● Excerpt:
——
Reputation: 85
I'm trying to override a custom Django model property via factory_boy
for testing purposes. But it seems like it is simply taking the default behavior of the model. is factory boy not able to change the default behaviour of custom attributes?
Here is a basic test I wrote:
models.py:
class Session(models.Model):
name = models.CharField(max_length=100)
@property
def foo(self):
return method_not_callable_in_testing()
def method_not_callable_in_testing():
return 42
SessionFactory.py:
class SessionFactory(factory.django.DjangoModelFactory):
class Meta:
model = Session
name = "session"
foo = 1337
tests.py: class TestSession(TestCase):
def test_custom_attribute_overwritten_by_factoryboy(self):
session = SessionFactory.create()
self.assertEquals(session.foo, 1337)
When running the tests I get the following error:
F
======================================================================
FAIL: test_custom_attribute_overwritten_by_factoryboy (bar.tests.TestSession)
----------------------------------------------------------------------
Traceback (most recent call last):
File "/home/sh4ke/repos/foo/bar/tests.py", line 10, in test_custom_attribute_overwritten_by_factoryboy
self.assertEquals(session.foo, 1337)
AssertionError: 42 != 1337
Upvotes: 4
Views: 2211
Reputation: 8159
factory_boy can change "custom attributes", (which I assume you mean ones that are not django Fields
), but it can't change read-only attributes, which is what you are trying to do.
——
● Stored records:
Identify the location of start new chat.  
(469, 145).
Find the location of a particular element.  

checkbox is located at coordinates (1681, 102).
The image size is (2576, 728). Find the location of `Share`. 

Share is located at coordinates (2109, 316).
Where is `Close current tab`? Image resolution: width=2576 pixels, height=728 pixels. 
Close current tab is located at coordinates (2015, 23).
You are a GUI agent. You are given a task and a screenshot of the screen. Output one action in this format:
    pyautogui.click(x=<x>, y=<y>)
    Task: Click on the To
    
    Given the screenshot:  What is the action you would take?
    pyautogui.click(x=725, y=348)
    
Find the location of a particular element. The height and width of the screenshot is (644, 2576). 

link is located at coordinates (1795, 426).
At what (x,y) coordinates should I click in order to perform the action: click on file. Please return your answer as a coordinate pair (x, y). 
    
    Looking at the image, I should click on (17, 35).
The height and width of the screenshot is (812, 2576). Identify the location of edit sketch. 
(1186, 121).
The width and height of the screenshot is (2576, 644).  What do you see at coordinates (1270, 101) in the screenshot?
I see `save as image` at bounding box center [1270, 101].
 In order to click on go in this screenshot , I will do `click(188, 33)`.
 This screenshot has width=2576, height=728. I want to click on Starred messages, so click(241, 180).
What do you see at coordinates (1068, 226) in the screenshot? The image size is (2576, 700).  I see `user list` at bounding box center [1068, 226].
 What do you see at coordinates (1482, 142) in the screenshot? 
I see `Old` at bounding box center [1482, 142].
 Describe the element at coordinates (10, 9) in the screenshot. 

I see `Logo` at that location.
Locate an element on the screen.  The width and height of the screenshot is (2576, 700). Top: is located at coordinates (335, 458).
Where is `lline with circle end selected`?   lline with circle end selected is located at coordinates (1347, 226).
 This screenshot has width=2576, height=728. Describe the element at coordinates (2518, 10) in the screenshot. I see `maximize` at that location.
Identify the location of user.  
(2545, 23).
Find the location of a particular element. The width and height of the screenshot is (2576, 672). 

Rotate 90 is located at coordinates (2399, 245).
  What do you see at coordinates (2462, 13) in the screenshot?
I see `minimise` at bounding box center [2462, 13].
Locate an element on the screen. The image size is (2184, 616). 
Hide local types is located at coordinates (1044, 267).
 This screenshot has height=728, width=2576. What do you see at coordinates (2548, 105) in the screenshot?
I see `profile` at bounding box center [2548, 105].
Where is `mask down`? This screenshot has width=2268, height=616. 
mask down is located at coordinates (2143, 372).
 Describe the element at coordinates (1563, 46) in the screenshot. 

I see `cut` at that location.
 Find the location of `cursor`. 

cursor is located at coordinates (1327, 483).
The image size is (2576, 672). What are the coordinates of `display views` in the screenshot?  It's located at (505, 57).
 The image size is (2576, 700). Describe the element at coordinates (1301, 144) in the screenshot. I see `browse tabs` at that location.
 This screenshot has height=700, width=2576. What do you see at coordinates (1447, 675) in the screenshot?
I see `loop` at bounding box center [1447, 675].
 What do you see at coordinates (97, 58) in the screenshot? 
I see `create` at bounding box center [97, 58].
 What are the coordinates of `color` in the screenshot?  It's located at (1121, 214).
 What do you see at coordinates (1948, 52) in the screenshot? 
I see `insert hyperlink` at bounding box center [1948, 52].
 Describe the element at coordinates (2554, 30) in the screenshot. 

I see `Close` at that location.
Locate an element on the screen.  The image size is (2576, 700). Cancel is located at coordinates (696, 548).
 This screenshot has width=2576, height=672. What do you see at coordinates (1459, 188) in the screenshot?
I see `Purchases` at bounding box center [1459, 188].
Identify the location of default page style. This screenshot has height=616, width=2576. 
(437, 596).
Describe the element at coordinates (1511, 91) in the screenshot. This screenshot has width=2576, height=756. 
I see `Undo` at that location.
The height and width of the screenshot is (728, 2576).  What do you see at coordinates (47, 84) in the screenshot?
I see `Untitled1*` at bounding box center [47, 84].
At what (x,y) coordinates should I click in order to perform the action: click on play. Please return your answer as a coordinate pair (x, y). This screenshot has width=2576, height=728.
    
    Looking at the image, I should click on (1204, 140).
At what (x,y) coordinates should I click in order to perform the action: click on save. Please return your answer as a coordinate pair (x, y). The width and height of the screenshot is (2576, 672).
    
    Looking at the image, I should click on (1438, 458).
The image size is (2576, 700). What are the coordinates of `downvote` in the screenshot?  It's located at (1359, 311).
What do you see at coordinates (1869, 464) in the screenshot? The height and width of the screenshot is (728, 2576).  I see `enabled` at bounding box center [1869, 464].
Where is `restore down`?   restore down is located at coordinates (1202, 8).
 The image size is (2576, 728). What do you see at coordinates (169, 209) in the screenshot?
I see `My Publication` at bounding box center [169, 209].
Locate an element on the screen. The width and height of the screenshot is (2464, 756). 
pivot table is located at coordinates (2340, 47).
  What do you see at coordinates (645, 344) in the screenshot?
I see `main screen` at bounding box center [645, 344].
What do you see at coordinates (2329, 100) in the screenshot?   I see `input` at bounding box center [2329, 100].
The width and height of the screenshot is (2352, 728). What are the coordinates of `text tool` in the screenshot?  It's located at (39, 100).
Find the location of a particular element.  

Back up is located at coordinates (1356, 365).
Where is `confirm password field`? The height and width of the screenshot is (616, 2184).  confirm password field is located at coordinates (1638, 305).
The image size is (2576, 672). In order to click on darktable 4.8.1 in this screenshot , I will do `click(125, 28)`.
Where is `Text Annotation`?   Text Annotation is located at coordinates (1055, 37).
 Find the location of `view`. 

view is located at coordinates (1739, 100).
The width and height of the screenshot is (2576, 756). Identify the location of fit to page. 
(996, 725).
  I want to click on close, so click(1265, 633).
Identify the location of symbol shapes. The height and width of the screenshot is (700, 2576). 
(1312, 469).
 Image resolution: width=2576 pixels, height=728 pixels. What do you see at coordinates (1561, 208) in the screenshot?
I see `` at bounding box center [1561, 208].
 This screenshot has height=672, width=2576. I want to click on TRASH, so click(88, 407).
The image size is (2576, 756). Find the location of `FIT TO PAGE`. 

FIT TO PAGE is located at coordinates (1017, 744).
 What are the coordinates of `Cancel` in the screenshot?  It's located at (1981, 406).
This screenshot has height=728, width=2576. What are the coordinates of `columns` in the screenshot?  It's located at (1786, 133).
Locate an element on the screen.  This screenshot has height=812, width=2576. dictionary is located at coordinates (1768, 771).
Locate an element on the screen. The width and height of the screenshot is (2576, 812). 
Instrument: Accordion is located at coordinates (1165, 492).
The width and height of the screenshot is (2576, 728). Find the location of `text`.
——
● What the task requires:
Carry on with the factory_boy discussion, writing on from its last sentence. The listing is material apart from the factory_boy discussion.

● Written reply:
Your problem is that you are trying to use the factory to set an attribute for a read-only property. Roughly, the combination of factory_boy and django means that the call to SessionFactory()
is doing:
session = Session()
session.foo = 1337
But I wouldn't expect this to work because unless you declare the @foo.setter
method @property
assumes you wanted a read-only property, and so raises attribute error when you attempt to set it.
The weird bit is why you don't see that error, and it turns out that django quietly suppresses it! It sees that your model has the foo
attribute by doing getattr(session, 'foo')
, but it has wrapped the whole thing including the setattr
inside a try: except AttributeError:
, so while it detects and raises an attempt to set an attribute that doesn't exist at all, it also catches and quietly ignores the failed case of an attempt to set a read-only property.
I suspect this is a bug... so will probably try and raise it with the django community.